薄っすらと目を開ける。顔にポタポタと雫がかかる。誰か泣いてるの?
「メアちゃん!」
髪を撫でる、優しい手。私は知ってる。この手の持ち主を。あぁ、私にも居たんだ。私を大切に思ってくれる人が。こんな近くに。
「お……姉ちゃん……」
「芽亜!?」
「寧利……お姉ちゃん……」
弾かれた様に顔を上げた寧利は、なりふり構わず泣き叫んだ。
「ねぇ!お願い助けて!誰か、誰か私の妹を助けて!」
ヒューゴは芽亜に縋り付く寧利に苦し気な顔で詫びた。
「すまねぇ、アンタこの子の姉さんなんだよな?今、解毒薬生成してるんだけど、出血が酷くて間に合いそうにない……!」
「お姉ちゃん……」
「何!?芽亜、どうしたの?」
「芽亜ね……悪い事いっぱいしちゃったの……。だからこの血……使って……」
「え……?」
「お姉ちゃんには後悔して欲しくないんだ……私みたいに……」
芽亜は必死に手を伸ばし、寧利の胸元の小瓶を掴み、震える手で蓋を開けると、中に自身の血液を流し込んだ。

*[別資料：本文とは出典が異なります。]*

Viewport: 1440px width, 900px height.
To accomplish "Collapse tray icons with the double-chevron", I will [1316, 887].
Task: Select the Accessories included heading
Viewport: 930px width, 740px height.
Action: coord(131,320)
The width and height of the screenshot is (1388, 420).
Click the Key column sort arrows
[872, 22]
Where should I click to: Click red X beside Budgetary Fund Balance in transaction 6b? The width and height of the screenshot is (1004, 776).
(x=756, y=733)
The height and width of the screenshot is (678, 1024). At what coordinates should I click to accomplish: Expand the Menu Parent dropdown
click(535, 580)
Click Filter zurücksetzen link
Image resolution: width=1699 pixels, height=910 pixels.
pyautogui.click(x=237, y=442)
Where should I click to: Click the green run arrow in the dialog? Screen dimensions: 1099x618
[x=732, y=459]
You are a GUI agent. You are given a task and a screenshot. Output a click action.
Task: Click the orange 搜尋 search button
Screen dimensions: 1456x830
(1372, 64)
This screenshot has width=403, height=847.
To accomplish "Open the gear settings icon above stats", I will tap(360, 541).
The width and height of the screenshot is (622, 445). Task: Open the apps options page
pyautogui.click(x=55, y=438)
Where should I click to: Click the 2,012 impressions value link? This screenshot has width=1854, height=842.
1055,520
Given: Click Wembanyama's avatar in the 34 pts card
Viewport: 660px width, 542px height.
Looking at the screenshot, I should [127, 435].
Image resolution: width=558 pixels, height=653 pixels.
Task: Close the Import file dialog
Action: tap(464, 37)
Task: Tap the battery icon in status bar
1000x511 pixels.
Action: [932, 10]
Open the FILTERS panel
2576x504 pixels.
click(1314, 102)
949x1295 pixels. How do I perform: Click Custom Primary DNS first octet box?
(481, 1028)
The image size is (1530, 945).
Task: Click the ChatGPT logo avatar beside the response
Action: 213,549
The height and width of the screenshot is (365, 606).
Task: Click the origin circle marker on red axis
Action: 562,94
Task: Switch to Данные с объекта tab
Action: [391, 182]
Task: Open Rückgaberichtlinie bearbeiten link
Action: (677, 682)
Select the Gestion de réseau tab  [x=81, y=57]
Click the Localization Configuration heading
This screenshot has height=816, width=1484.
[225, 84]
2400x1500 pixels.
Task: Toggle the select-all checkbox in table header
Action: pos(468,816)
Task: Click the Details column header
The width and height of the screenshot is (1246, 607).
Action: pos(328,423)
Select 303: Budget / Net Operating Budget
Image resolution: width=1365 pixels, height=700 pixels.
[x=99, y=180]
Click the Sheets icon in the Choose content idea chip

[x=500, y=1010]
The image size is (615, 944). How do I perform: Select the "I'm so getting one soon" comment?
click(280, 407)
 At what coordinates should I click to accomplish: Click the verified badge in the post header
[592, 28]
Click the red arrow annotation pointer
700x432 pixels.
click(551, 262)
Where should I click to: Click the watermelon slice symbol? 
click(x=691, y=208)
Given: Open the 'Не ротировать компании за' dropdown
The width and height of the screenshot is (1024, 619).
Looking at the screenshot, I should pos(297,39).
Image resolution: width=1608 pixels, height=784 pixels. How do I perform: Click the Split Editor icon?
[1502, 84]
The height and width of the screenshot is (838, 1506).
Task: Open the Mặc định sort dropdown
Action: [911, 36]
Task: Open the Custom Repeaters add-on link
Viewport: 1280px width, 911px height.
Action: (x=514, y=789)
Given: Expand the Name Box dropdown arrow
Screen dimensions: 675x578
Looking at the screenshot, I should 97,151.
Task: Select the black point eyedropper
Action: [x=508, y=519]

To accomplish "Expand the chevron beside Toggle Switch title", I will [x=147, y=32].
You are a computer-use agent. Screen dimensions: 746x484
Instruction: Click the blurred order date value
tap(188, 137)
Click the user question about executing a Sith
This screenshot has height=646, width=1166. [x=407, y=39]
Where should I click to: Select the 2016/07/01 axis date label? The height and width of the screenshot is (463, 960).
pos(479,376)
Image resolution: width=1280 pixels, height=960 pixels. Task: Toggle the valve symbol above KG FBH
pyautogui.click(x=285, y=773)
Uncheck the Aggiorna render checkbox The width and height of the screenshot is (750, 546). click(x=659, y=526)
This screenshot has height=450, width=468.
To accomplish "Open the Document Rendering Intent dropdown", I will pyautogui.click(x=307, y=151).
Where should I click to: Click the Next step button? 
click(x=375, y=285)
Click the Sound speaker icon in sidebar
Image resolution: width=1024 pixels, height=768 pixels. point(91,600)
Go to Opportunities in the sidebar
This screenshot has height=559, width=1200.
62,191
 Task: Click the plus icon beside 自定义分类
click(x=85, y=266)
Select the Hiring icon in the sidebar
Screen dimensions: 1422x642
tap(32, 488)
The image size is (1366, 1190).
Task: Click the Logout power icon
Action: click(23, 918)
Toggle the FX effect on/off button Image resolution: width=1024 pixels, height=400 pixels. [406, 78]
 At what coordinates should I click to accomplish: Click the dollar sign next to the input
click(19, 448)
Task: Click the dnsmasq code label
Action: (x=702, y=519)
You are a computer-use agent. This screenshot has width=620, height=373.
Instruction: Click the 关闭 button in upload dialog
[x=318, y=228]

――寧利は思った。彼なら。私の彼なら、何とかしてくれるかもしれない。
(……ルーク。私はどうなっても良いから。妹を助けて)
「ジェイド!芽亜を捕まえてて!直ぐ戻るから!」
小瓶をしっかりと握り、何処かへと駆けて行く寧利と入れ替わる様に、ジェイドは芽亜の身体を抱きかかえる。
「メア、メア!」
「うぅ……ジェイド……?」
ジェイドは優しく芽亜を抱き締め、蒼白になったその頬を舐めた。
「あぁ。もう大丈夫だよ、メア」
俺が居るから。もう離さないから。絶対に独りぼっちにはしないから。
――お前がもしこのまま遠くに行くなら、その時は、俺も一緒に行くよ。